I was a bit worried that she wasn’t eating but was sleeping, mostly with her head under her wing. It wasn’t until about two hours later that she started eating. I could hear her so went to check on her and was horrified to see that while she was eating from the dish she had both eyes firmly shut. The left eye which had been her good eye was now more swollen than the right and was weeping.
This was just the worst thing to see as it meant she hadn’t been pecked after all but had a serious problem. It was pitiful to see her lunging at the dish and randomly picking up bits of food. She was such a little fighter that even with both eyes shut she still wanted to eat.
She then pooped the dreaded green poop. I knew that things were really bad for her and she was struggling with her breathing.
I rang the vet and they were fully booked but said they could get me in at their sister practice which was twenty minutes drive away.
The vet weighed her and said she was almost the same weight as the first time she was weighed which was surprising. Those two feeds a day had kept her weight level up. She then listened to her chest and said her breathing was very crackly and bubbly. By now her left eye was oozing mucus and she said her beak was sticky with mucus. I had thought her sticky beak was due to the spillage of her sticky meds.
The vet said it was bacterial and that there are contagious strains and non contagious strains. This was really worrying as she had been in with the flock but I said that there were no signs with the rest of the flock including Pebbles who sits with her every afternoon and perches with her at night. The vet was encouraged that this meant it’s not contagious but said at any sign of symptoms with the other girls to separate them and take them to the vet immediately.

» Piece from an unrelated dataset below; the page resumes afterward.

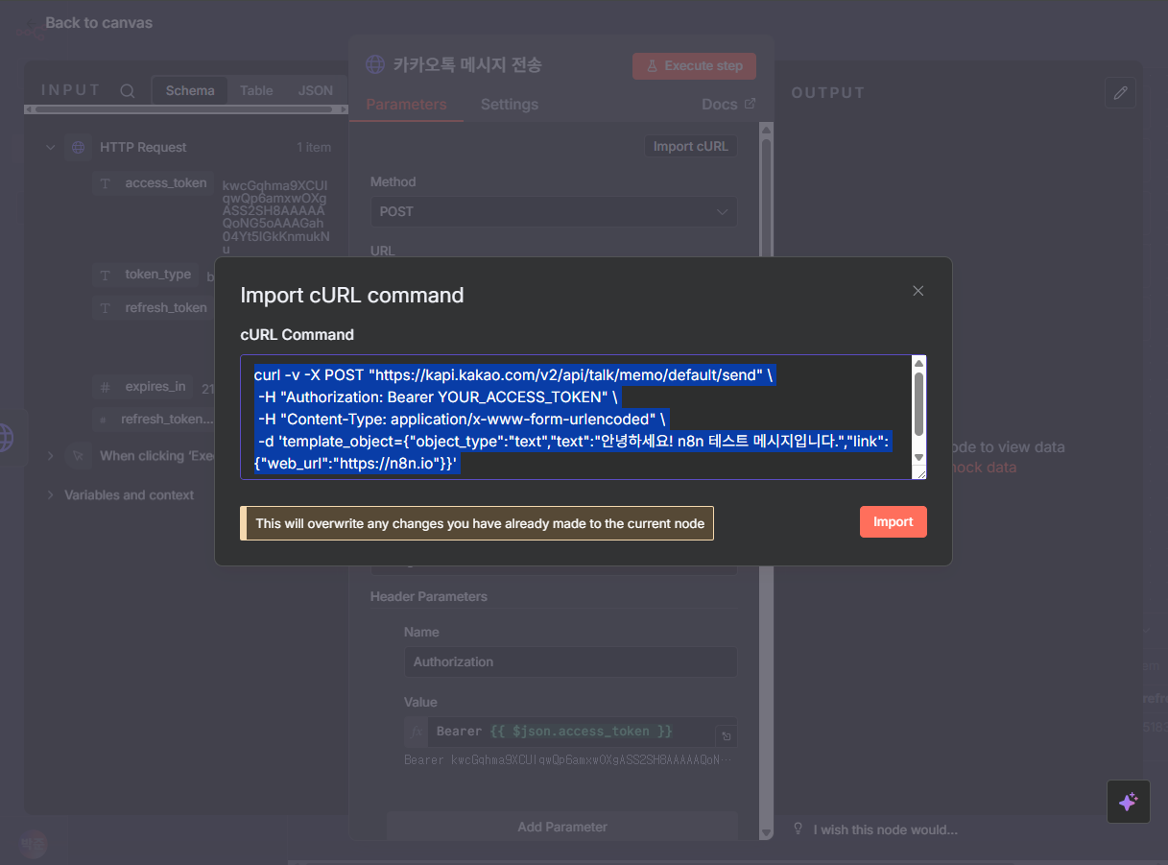The image size is (1168, 865).
Task: Open the Docs external link
Action: click(x=728, y=105)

The vet said that she hasn’t responded to the antibiotic and the only other treatment they could give her would be a different antibiotic, which they would have to order in, and give by injection. It would have to be given into her muscle and would cause painful muscle spasms and she said that being so tiny she didn’t hold out much hope that this could bring her back at this stage but the decision was mine.

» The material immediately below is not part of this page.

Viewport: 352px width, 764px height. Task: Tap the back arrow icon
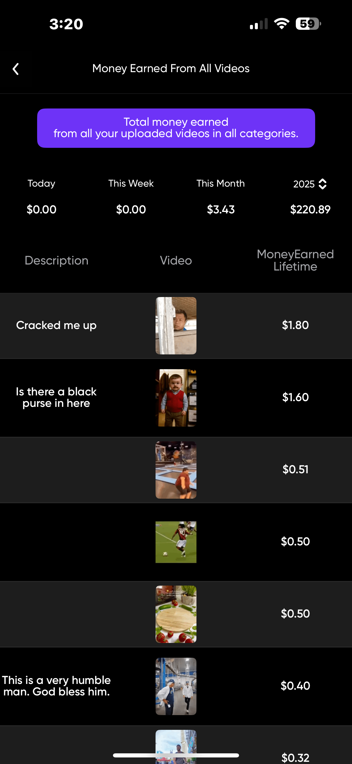click(16, 69)
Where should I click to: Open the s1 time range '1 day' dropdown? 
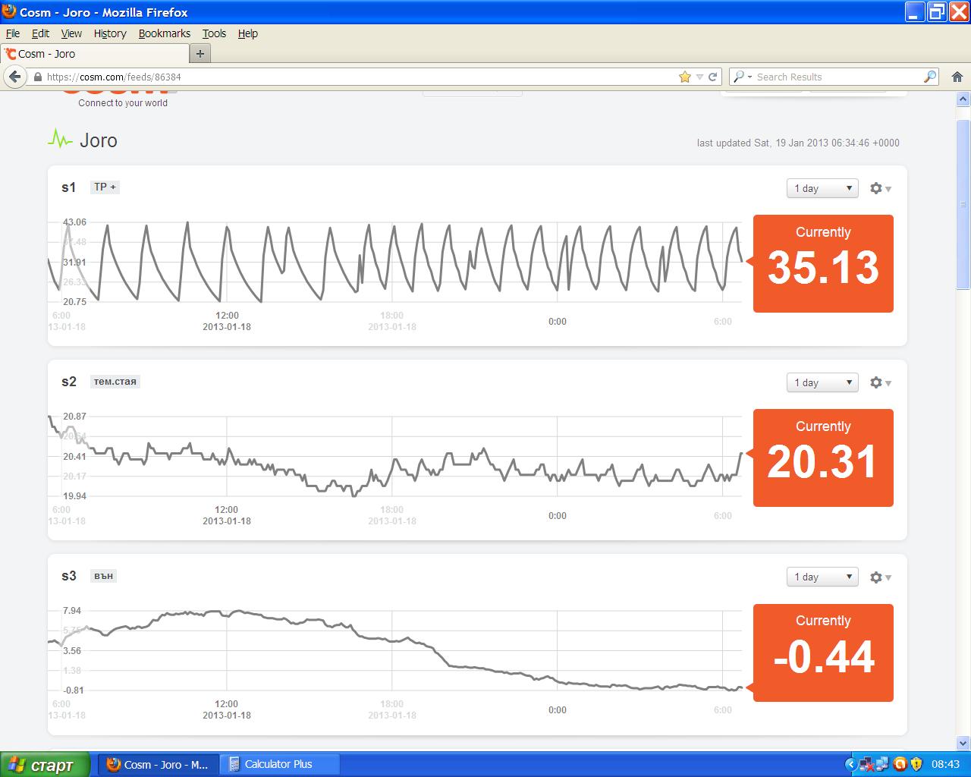822,188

It should have been a no brainer and I have always made the decision quickly in the past to end suffering but I kept thinking that she had still eaten that morning and not given up and I so wanted to go on fighting. I cried and took quite a few minutes before I made the decision, which I made, because I knew I couldn’t let her suffer.
I held her while she was put to sleep and stroked her and talked to her and cried and cried over her. This is so hard to write because I can’t stop crying.

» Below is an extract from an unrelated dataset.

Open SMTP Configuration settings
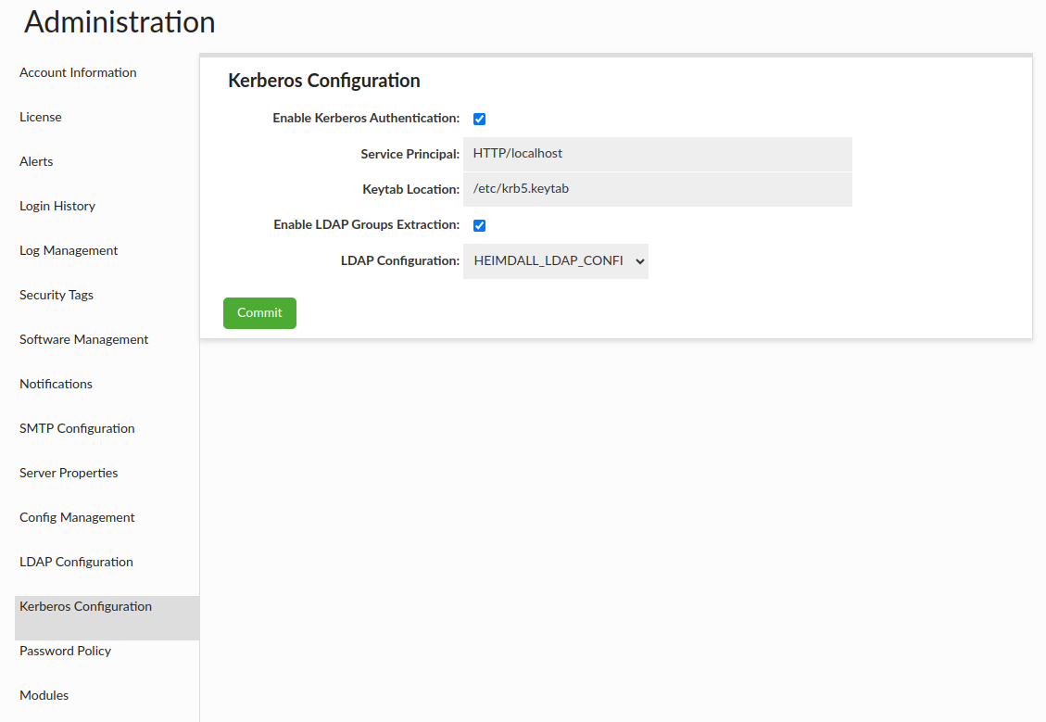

I can’t believe that we have only had this little girl for three weeks today and it has only been a week that I have been treating her. I have grown so attached to her because in that time I have handled her more than any other bird before and cared for her so closely. Oddly enough this has hit me more than any of the girls I have lost. She really got into my heart and I feel so upset at losing her and at Pebbles being left without her too.
I want to end with a tribute to a little girl that stayed with us for the shortest time but that got herself firmly wrapped around my heart.
She was such a big character for such a little girl and although not with us long she was greatly loved and will be greatly missed.